Lift every line from the entries that includes the word "will".
_ _ _
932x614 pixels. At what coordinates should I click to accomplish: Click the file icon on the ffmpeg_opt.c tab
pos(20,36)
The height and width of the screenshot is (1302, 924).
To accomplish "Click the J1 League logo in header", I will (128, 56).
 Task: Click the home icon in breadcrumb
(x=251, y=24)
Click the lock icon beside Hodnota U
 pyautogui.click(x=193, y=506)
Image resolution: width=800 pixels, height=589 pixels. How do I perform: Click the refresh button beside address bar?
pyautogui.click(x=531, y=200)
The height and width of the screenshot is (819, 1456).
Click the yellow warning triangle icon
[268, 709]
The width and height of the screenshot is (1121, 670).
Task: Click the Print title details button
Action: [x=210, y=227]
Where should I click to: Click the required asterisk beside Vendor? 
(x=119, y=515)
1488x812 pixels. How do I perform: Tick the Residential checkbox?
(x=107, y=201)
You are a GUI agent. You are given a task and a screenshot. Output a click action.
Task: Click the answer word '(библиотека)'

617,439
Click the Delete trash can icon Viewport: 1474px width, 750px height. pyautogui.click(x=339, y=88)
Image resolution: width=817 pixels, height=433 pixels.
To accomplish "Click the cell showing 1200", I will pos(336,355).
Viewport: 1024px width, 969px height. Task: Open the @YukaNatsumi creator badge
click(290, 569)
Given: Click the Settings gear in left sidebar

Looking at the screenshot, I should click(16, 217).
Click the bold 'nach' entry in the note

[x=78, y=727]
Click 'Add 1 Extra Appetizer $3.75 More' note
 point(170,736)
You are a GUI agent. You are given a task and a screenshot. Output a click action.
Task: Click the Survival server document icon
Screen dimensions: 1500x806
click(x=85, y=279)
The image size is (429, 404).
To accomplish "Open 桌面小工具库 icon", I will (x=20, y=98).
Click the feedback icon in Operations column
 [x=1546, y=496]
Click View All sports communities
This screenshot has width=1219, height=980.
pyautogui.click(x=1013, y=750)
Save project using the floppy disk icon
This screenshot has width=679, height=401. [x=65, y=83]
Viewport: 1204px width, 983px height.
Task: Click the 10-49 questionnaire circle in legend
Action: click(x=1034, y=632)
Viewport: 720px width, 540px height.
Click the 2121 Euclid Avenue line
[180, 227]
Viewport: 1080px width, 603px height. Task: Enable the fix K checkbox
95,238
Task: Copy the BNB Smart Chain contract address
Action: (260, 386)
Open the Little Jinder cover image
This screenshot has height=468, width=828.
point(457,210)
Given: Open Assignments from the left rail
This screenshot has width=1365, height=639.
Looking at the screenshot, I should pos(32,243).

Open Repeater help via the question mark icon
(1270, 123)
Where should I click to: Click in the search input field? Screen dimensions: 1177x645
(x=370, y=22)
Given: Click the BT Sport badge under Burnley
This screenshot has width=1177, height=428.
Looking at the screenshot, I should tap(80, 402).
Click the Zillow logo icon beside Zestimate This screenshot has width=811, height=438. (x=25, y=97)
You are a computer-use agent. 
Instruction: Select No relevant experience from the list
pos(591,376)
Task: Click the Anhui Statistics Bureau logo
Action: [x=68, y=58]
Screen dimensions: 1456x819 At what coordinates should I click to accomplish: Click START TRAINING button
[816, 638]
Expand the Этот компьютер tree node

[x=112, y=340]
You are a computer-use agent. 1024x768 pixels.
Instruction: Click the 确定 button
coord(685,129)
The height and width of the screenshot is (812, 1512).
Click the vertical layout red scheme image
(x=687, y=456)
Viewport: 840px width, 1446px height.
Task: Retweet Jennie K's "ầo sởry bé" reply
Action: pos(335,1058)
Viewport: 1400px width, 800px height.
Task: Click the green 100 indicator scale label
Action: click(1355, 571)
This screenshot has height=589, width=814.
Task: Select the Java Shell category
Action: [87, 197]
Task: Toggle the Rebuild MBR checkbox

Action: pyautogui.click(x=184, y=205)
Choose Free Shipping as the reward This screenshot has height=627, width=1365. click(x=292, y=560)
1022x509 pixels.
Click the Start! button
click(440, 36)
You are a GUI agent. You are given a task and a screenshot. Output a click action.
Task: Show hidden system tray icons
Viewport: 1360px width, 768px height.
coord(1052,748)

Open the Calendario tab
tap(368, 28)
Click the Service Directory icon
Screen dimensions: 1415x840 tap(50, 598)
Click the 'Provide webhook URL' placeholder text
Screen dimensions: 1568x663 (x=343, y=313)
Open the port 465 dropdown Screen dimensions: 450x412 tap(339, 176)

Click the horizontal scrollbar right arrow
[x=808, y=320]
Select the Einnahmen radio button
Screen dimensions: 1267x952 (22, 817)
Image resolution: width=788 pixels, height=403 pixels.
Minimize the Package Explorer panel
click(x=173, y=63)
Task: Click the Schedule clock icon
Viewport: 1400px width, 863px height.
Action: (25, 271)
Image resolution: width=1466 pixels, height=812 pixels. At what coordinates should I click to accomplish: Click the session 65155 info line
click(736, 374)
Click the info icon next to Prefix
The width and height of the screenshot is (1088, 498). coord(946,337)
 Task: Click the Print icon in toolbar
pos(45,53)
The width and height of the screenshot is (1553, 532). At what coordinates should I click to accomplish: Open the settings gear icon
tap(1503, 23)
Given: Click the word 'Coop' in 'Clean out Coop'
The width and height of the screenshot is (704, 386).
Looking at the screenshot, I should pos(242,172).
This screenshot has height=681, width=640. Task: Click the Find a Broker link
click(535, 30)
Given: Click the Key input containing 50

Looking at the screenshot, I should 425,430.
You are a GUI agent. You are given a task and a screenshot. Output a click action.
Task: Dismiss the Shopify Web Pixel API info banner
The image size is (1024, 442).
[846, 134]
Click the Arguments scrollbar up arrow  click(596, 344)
_ _ _
Result for this exercise>
To accomplish "Click the J1 League logo in header", I will (128, 56).
To accomplish "Click the cell showing 1200", I will pos(336,355).
To accomplish "Open 桌面小工具库 icon", I will (x=20, y=98).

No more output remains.